Whether you believe government is “us” or believe government is “them”, you’re taking part in a self-fulfilling prophecy.  Unfortunately, since the belief is held individually but the effect on government only comes from large collective action, it’s easy to be convinced of your own powerlessness and to take the government-as-adversary stance.  Collectively, we have the power to prove ourselves right — though only in the long haul.

The second thing I dislike about the position that “you know how to spend your money better than the government” is the excess to which people take the idea of “their” money.  I am all in favor of private property and private enterprise.  But too often people are of the opinion that, because something is “theirs”, they (1) are not indebted to others for it and (2) have no responsibility toward others with regard to its use.  This is a philosophical question that I don’t have time to address adequately here.  Suffice it for now to say that those who hold the extreme form of this belief suffer deficits of gratitude and social responsibility.

The third thing I dislike about that belief is that it is just plain ignorant.  There are absolutely scads of things that “the government” (that is, the people acting collectively) can accomplish better with “my” money than I can.  Here are five:

  • Mail delivery.  For all its faults, the United States Postal Service does a marvelous job of delivering letters and packages with good speed.  I cannot deliver all my mail by myself — who has the time? — and private industry would exclude many small, out-of-the-way places, or charge exorbitant fees for mail delivery to or from Fairbanks.
  • Public transportation.  Helping people get from home to job to shopping to recreation and back home is a fantastic investment in economic development.  If I had to get everywhere on my own, I would spend extra hours each day between work and home, or spend extra hours’ worth of my labor to afford the private automobile to take me back and forth in a timely fashion.  Private enterprise would try to make ridership as expensive as possible, thus shutting out the young and the poor.  Of course, even a private auto is worthless without…
  • Transportation infrastructure.  The buses I enjoy — or, in other cities, the trains, trams, and other means — would go a lot slower over trees, rocks, and mud, as would our private automobiles.  Do you think that private industry would do so well at laying down and regulating streets, roads, and tracks?  Do you think I could do it on my own?
  • Safety regulation.  One relationship that I think is naturally more adversarial than that of citizen and government is that of employee and employer.  Businesses showed for too long (and they continue to do it!) that they would imperil employees to no end while it resulted in corporate profits, absent the regulation by and sanctions from government.
  • Disease tracking.  I shudder to think what levels of disease (or other public health hazards) might ravage our communities without the information gathered and processed by the CDC.
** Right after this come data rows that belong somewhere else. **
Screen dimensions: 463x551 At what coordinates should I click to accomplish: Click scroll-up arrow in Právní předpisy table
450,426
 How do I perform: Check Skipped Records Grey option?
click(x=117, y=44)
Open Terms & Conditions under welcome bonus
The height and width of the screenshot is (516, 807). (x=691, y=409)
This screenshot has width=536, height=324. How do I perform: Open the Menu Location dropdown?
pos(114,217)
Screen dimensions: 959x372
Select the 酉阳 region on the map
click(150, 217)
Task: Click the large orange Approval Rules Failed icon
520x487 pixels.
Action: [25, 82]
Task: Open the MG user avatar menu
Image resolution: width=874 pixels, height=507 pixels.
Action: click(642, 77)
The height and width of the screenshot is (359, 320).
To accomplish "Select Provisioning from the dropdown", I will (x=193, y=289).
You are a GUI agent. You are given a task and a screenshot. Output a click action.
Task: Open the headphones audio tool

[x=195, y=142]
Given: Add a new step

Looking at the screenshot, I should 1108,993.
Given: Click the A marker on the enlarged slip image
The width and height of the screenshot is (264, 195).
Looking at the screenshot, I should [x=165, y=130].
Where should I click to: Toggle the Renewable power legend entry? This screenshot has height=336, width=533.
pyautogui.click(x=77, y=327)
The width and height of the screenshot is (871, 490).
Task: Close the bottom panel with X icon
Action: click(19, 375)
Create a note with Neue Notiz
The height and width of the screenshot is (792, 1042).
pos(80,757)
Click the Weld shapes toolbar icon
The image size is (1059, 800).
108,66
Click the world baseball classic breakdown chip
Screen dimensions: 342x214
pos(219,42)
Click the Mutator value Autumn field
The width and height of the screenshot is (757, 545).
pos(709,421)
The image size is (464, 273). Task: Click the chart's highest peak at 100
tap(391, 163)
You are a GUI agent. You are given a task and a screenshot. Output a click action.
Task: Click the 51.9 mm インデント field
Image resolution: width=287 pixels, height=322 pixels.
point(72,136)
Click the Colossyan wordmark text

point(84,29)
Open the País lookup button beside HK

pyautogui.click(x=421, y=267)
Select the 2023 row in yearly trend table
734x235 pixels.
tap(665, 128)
The above have three things in common: (1) I couldn’t do them on my own.  (2) Private industry could not be relied on to do them.  (3) Were there non-profits in charge of providing the same, high-quality services, and were they reliant on voluntary donations, they would flounder.  Fall flat.  Perish.  People are too short-sighted to give voluntarily and sufficiently to all the agencies that would do them and their societies good.

Can you think of ways that “government” can spend “your” money better than you can?  Go on — just name five.  Let them be large or small.  Have fun with this!  If you approach government with an attentive mind and a grateful heart, it shouldn’t be hard.